Compiler Methodology for Intel® MIC Architecture
Getting Started with Intel Compiler Pragmas and Directives
Compiler options allow a user to control how source files are interpreted and control characteristics of the object files or executables. Compiler options are applied to an entire source file. So what do you do if there are particular loops, variables, functions, or procedures which you need to control? This is where compiler pragmas and directives are useful. In this chapter, we explain where to find documentation on pragmas and directives and highlight a subset of these that are most useful for performance on either Intel® Xeon® processors or the Intel® Xeon Phi™ coprocessor.

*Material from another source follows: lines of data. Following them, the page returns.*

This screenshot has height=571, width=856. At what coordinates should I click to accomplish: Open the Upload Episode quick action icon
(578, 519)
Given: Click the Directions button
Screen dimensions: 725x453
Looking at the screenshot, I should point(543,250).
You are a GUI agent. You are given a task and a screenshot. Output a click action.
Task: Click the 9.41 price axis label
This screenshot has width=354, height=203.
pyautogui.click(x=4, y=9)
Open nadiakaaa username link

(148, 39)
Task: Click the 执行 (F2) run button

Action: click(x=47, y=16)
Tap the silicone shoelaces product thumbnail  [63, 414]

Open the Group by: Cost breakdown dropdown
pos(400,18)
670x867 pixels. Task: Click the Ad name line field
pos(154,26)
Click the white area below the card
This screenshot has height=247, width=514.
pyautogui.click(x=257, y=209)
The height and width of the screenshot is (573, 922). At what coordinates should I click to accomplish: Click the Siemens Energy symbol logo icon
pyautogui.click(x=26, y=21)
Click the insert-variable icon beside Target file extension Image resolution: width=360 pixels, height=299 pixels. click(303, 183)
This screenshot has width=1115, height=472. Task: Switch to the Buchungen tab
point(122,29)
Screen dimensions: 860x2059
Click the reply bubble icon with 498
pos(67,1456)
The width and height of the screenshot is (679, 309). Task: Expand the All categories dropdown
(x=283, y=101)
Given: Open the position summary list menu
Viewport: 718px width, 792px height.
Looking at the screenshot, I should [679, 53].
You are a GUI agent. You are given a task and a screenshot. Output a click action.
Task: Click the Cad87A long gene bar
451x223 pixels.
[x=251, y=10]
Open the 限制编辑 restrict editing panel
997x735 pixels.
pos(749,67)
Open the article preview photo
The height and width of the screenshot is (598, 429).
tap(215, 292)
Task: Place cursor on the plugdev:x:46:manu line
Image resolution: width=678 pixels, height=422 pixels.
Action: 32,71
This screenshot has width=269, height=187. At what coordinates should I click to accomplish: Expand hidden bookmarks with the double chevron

A C/C++ 'pragma' is a command to be interpreted by the Intel C++ compiler and helps guide the compiler actions during compilation. For Fortran, a 'directive' is a command to be interpreted by the Intel Fortran compile and helps guide compiler actions during compilation. Syntax is obviously different for C++ pragmas versus Fortran directives. However, the actions specified to the two Intel compilers is often equivalent.
C++ Pragmas: Pragmas are directives that provide instructions to the compiler for use in specific cases. For example, you can use the novector pragma to specify that a loop should never be vectorized. The keyword #pragma is standard in the C++ language, but individual pragmas are machine-specific or operating system-specific, and vary by compiler.
Some pragmas provide the same functionality as compiler options. Pragmas override behavior specified by compiler options.
Some pragmas are available for both Intel and non-Intel processors but they may perform additional optimizations for Intel® processors than they perform for non-Intel processors. Refer to the individual pragma page for detailed description.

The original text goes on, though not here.